Puis, ce mordu de ballon troque définitivement le col blanc pour les crampons et les shorts lorsqu’il obtient un diplôme d’entraîneur de la fédération anglaise ainsi que ses diplômes UEFA C et UEFA B qui lui permettent notamment de coacher des équipes jeunes.
L’initiation à Arsenal
En tant que préparateur physique, Gabriel Hicham Guedira fait ses armes au sein de l’équipe première du club Grenoble Foot 38, qui évoluait alors à cette époque en Ligue 1 (première division du championnat français). En 2008, il débarque à Londres pour officier au sein du prestigieux club d’Arsenal, comme préparateur physique, entraîneur et chargé des écoles de football. «Le club avait un grand projet sur la zone MENA », explique Guedira.
Le nom de Guedira, qui parle arabe, français et anglais, est inscrit dans la shortlist des responsables appelés à gérer les écoles de football que le club londonien cherche à lancer dans la région. «Comme les Gunners (surnom d’Arsenal, ndrl) est un grand club formateur, j’ai saisi l’opportunité de participer au développement des antennes d’Arsenal dans cette zone géographique», poursuit-il.
Deux ans plus tard, l’Arsenal Soccer School voit le jour au Maroc, à Bouskoura plus précisément. «L’aventure a commencé en septembre 2010, avec Samir Benmakhlouf, ancien directeur général de Microsoft Maroc, pionnier des écoles de football au Maroc, avec qui j’étais tour à tour entraîneur, responsable technique puis partenaire. C’est ainsi que je me suis retrouvé à diriger l’école», se souvient-il, sourire aux lèvres.

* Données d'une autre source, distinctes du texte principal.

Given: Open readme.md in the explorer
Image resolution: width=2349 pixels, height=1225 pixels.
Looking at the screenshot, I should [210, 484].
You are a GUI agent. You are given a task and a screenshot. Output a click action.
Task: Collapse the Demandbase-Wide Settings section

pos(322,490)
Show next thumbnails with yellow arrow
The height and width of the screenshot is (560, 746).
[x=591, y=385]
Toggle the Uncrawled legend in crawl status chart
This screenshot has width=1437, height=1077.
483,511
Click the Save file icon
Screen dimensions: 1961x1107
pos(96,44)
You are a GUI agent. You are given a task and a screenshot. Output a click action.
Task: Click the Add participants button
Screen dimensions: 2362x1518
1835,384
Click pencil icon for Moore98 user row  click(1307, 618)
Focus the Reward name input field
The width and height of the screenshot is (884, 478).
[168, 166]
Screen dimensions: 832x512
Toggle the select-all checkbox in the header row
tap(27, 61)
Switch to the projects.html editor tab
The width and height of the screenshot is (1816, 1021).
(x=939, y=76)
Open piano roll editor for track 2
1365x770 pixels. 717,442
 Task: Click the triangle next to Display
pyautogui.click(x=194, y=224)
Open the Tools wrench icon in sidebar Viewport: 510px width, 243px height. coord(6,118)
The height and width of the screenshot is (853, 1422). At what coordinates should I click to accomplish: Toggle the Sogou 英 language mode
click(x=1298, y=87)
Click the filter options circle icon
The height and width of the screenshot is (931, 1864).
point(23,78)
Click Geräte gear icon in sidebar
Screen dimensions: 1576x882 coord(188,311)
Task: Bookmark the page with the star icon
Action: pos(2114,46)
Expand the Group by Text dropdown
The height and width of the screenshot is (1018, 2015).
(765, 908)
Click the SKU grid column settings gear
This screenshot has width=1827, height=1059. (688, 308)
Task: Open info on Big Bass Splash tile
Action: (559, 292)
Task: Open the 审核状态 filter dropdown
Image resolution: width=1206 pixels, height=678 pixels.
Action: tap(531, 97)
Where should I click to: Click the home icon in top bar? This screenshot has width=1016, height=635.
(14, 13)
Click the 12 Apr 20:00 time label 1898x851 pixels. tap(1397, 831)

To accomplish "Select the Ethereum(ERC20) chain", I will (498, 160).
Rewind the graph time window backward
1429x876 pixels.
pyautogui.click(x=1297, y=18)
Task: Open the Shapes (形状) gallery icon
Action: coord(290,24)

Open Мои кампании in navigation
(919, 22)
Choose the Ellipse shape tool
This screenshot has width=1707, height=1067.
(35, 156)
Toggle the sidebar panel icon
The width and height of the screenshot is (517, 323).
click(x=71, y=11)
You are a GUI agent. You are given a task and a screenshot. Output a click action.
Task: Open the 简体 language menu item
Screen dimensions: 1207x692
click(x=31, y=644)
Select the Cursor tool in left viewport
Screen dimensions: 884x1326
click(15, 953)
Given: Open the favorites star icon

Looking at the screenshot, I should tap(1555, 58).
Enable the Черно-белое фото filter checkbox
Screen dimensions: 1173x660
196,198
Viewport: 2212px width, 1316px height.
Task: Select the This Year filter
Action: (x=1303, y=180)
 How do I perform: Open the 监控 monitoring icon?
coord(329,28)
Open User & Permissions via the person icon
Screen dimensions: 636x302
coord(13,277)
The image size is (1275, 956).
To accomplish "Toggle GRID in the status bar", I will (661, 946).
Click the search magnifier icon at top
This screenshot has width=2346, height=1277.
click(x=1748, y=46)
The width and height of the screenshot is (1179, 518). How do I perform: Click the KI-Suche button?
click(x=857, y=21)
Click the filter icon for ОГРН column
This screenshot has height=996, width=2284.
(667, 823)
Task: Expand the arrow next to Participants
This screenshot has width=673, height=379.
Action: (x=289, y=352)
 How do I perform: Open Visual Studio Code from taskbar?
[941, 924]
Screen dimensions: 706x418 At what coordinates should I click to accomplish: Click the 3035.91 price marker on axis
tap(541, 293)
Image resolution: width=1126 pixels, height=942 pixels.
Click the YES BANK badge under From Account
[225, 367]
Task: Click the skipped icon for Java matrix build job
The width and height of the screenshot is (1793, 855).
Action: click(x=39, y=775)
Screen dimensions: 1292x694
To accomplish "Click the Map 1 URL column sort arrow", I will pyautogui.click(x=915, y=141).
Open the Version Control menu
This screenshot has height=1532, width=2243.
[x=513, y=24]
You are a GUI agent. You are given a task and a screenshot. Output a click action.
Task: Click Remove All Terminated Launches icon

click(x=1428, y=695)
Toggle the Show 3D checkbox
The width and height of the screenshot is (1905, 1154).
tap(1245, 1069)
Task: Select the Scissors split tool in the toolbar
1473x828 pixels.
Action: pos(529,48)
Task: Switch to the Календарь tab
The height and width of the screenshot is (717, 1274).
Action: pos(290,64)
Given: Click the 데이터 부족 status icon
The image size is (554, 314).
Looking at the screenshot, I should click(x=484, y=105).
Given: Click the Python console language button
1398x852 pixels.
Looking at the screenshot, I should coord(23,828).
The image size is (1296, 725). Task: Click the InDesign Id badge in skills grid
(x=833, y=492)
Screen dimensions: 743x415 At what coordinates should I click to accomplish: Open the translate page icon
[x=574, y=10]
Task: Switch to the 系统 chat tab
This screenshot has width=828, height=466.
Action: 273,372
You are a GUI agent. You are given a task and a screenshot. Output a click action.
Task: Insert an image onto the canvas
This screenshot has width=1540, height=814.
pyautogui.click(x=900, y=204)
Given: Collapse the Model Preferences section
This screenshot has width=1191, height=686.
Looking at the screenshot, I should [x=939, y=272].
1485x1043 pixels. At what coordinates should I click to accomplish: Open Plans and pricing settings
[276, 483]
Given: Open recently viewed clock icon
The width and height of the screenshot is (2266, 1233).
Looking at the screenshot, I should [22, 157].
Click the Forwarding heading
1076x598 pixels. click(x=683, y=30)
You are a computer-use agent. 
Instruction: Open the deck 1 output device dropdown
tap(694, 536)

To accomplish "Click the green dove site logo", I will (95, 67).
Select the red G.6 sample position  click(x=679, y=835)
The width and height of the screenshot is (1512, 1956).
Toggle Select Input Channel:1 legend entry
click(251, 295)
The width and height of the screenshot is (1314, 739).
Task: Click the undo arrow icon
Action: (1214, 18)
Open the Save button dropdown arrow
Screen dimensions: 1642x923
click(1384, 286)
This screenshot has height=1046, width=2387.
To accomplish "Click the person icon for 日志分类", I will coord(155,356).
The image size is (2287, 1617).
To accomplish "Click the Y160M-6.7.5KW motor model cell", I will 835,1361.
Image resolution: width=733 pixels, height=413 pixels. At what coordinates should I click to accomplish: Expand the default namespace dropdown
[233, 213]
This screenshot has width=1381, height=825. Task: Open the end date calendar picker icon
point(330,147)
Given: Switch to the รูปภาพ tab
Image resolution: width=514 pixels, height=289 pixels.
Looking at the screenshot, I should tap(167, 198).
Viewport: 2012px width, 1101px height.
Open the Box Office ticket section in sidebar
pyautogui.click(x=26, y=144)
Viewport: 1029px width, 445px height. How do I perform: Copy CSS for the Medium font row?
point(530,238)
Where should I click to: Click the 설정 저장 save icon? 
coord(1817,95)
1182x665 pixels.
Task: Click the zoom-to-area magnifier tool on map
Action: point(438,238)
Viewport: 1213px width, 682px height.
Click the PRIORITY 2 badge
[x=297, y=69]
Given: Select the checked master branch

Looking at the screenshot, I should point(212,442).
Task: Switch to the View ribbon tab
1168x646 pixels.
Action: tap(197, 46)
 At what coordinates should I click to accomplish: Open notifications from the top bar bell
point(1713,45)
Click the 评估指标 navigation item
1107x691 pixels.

Malgré des débuts prometteurs, tout ne se passe pas comme prévu la structure. «L’école de football d’Arsenal était une vraie réussite», se défend pourtant Gabriel Hicham qui explique que « le souci majeur est l’attente du public avec l’objectif de l’école de football. Il s’agit d’une incompréhension de ce que sont les écoles de football des grands clubs internationaux. Elles n’ont pas pour vocation de livrer des joueurs au plus haut niveau».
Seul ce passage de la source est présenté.